EXERCISE BRIEF: Turn the part of the entries that opens with the line containing "will (x=542, y=158)." and closes with the line containing "Looking at the screenshot, I should point(11,128)." into a numbered list, leaving out blank lines.

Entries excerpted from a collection
§

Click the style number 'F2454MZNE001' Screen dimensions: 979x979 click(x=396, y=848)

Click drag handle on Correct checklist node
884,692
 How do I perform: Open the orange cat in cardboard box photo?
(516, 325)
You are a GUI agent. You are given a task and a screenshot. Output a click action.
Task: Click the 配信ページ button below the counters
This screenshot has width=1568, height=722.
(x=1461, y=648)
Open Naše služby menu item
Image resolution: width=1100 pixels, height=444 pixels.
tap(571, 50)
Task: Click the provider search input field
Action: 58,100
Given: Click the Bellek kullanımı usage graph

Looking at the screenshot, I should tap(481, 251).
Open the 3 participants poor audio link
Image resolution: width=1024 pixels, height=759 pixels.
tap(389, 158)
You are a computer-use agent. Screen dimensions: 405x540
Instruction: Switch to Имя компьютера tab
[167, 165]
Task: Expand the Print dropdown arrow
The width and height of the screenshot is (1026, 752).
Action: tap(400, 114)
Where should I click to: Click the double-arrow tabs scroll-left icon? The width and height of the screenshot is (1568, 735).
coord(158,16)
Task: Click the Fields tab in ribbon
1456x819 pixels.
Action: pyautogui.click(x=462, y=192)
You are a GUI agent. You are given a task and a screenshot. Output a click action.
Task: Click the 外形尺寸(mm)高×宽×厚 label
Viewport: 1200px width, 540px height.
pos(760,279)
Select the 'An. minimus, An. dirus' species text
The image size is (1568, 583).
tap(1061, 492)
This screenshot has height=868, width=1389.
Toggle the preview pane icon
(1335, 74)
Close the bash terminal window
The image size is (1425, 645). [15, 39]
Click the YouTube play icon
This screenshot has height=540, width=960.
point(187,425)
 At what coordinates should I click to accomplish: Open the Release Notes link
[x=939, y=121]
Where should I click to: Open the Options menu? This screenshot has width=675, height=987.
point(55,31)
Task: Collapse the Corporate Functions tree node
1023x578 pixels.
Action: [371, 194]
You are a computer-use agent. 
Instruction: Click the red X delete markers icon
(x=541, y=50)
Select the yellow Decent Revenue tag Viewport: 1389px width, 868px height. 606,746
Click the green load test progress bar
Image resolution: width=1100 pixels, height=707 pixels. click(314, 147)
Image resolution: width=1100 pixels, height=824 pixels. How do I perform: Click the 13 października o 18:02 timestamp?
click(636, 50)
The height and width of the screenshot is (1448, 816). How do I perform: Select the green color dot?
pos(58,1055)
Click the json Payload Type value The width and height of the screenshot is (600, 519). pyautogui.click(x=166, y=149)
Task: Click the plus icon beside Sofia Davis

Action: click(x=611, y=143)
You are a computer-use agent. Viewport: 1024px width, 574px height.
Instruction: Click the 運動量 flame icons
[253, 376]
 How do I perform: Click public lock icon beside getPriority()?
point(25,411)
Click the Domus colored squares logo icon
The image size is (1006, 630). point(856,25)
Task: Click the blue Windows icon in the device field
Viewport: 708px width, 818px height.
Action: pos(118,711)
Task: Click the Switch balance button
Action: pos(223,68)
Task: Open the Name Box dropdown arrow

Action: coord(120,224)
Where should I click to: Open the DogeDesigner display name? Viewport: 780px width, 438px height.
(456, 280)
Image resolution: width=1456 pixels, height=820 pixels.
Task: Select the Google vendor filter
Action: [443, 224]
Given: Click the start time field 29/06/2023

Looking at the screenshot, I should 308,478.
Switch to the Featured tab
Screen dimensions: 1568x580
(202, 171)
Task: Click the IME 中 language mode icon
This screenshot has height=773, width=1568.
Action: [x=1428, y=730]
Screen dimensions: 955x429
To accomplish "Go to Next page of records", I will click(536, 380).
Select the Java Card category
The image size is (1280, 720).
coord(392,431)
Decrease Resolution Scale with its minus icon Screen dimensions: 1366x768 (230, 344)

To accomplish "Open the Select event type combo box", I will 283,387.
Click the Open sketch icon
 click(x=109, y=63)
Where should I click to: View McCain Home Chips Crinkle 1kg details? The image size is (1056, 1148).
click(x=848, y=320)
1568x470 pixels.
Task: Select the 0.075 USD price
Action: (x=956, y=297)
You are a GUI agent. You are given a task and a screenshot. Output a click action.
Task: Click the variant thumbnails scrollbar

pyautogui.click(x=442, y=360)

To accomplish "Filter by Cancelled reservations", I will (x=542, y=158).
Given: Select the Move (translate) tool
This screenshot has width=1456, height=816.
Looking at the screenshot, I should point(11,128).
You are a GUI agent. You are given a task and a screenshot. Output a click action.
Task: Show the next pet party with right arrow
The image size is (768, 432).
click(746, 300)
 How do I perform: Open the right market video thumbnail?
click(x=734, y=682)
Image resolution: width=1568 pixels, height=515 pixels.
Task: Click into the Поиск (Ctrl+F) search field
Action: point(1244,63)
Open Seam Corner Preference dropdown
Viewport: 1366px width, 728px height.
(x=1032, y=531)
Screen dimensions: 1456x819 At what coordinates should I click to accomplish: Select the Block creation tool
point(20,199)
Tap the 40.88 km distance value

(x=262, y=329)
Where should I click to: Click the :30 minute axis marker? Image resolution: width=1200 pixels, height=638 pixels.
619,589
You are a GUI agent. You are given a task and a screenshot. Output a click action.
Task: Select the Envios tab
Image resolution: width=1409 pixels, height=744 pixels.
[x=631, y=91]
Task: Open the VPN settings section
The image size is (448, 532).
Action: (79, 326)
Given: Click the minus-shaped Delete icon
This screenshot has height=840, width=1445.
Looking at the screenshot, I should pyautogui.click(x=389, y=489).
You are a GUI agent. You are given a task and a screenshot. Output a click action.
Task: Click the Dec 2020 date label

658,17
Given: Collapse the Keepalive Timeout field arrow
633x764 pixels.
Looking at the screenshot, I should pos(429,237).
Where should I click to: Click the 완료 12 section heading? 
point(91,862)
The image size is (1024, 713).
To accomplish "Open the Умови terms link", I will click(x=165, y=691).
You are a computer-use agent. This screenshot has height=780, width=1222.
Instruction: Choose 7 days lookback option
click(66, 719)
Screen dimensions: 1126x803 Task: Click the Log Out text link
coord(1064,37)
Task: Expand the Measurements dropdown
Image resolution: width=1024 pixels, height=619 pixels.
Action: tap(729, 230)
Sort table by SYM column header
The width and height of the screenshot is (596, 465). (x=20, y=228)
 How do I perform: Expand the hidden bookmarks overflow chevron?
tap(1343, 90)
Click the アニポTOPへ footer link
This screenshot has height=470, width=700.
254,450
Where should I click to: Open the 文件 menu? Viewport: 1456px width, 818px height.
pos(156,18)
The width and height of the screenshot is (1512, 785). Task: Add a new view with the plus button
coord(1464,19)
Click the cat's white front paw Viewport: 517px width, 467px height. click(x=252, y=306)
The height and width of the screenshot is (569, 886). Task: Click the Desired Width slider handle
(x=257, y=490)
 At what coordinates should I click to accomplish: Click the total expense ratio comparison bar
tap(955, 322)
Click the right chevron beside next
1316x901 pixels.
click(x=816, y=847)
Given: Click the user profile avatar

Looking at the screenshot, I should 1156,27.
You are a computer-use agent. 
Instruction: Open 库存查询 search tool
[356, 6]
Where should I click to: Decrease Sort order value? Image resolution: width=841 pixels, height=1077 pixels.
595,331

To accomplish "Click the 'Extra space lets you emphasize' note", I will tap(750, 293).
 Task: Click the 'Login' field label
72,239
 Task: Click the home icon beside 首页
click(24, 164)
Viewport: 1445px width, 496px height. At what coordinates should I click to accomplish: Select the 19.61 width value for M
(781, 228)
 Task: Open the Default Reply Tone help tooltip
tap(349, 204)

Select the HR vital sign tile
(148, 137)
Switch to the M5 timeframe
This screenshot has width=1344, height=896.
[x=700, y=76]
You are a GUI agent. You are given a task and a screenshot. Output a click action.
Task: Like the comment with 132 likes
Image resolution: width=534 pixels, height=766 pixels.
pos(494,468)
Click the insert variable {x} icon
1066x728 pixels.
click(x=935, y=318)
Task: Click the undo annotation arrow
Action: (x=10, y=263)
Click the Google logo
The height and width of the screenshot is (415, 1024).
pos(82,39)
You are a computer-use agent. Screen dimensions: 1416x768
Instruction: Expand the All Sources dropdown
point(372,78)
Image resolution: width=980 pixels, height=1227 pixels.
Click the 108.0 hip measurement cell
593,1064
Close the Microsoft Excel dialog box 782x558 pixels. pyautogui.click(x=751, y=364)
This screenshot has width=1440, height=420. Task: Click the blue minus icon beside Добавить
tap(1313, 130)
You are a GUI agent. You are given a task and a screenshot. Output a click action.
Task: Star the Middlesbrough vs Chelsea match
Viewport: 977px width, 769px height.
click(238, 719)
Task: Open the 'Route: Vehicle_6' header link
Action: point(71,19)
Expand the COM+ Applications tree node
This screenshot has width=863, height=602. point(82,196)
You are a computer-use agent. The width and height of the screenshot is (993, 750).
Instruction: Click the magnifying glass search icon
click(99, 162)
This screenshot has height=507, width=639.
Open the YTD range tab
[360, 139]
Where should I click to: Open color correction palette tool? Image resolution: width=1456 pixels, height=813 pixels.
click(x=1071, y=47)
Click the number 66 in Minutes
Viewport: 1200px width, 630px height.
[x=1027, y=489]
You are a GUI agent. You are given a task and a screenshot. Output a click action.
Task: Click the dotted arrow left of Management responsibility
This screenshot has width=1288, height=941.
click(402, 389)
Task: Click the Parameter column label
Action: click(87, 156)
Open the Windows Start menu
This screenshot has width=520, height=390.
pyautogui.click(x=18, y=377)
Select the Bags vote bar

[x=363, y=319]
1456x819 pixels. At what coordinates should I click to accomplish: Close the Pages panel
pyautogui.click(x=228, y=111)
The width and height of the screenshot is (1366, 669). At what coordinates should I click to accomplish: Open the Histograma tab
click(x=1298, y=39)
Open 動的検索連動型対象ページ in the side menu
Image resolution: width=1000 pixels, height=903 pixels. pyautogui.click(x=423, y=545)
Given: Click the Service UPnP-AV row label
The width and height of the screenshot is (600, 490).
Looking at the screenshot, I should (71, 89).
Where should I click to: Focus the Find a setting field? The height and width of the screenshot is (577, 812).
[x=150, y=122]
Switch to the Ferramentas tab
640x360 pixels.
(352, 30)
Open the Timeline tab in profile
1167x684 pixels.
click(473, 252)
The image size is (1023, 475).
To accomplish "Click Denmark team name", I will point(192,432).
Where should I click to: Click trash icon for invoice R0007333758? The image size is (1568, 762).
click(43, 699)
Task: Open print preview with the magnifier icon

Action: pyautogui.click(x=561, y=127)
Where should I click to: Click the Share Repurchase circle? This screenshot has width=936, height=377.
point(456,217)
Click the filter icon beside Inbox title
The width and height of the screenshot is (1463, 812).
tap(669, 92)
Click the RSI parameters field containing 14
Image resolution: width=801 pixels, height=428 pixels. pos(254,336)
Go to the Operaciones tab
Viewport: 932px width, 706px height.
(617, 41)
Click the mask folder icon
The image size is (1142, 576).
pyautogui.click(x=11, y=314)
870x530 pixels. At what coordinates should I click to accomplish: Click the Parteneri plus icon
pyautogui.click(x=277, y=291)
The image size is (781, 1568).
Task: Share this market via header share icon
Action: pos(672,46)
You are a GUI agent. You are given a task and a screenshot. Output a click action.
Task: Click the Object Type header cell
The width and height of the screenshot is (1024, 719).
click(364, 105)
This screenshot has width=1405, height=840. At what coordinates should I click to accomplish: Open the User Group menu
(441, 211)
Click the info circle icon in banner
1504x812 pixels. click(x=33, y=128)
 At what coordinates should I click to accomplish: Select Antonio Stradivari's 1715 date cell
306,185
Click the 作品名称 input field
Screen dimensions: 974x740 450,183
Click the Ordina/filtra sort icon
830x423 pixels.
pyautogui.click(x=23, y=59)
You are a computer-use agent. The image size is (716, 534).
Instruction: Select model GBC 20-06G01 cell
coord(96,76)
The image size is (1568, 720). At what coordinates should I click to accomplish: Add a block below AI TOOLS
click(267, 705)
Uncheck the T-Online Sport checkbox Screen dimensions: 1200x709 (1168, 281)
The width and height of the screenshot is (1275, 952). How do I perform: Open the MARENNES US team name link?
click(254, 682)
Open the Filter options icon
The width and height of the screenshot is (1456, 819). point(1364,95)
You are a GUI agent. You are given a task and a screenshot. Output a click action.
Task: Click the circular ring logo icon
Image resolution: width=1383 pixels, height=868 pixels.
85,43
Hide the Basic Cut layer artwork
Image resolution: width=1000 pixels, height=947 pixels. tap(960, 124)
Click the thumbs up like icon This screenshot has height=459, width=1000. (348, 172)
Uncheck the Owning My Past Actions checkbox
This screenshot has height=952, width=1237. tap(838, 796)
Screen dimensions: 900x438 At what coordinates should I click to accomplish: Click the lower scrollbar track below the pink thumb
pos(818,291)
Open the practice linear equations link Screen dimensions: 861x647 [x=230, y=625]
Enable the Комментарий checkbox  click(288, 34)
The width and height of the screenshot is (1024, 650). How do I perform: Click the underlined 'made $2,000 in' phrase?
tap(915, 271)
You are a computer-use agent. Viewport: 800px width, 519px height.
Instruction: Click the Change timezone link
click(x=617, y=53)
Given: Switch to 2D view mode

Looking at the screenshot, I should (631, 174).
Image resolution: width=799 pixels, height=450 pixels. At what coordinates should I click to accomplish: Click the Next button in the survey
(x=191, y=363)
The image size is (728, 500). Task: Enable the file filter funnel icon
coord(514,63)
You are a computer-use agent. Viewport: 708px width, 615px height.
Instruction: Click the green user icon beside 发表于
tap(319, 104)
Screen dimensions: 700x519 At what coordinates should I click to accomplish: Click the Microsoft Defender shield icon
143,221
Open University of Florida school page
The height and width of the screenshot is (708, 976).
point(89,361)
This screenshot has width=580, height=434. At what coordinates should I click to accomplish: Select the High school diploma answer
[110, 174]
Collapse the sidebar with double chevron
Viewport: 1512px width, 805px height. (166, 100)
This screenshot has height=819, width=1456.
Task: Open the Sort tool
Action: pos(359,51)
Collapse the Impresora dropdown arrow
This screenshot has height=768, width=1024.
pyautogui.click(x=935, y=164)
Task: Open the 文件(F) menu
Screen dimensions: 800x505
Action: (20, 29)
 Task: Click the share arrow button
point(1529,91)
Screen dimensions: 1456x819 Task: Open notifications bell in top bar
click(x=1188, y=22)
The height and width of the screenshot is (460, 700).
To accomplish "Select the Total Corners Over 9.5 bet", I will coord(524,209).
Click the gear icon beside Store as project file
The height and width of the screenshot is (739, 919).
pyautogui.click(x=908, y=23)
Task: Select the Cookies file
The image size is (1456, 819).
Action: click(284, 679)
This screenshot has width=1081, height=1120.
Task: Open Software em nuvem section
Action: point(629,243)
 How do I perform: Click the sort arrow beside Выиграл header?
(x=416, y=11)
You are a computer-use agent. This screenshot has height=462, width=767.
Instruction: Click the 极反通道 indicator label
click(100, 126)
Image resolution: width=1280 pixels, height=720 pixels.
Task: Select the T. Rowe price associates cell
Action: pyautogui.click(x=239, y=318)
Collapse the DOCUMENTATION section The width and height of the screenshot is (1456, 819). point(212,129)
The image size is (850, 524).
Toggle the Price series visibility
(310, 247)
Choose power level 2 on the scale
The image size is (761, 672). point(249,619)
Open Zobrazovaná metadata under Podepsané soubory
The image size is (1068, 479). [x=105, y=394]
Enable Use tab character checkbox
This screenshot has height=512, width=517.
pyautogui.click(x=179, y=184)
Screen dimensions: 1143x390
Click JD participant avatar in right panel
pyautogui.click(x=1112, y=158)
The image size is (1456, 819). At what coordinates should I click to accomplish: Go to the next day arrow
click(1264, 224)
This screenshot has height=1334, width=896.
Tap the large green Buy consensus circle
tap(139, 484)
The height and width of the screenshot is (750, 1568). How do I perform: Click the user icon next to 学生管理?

§

EXERCISE RESULT:
1. To accomplish "Filter by Cancelled reservations", I will (x=542, y=158).
2. Given: Select the Move (translate) tool
3. This screenshot has width=1456, height=816.
4. Looking at the screenshot, I should point(11,128).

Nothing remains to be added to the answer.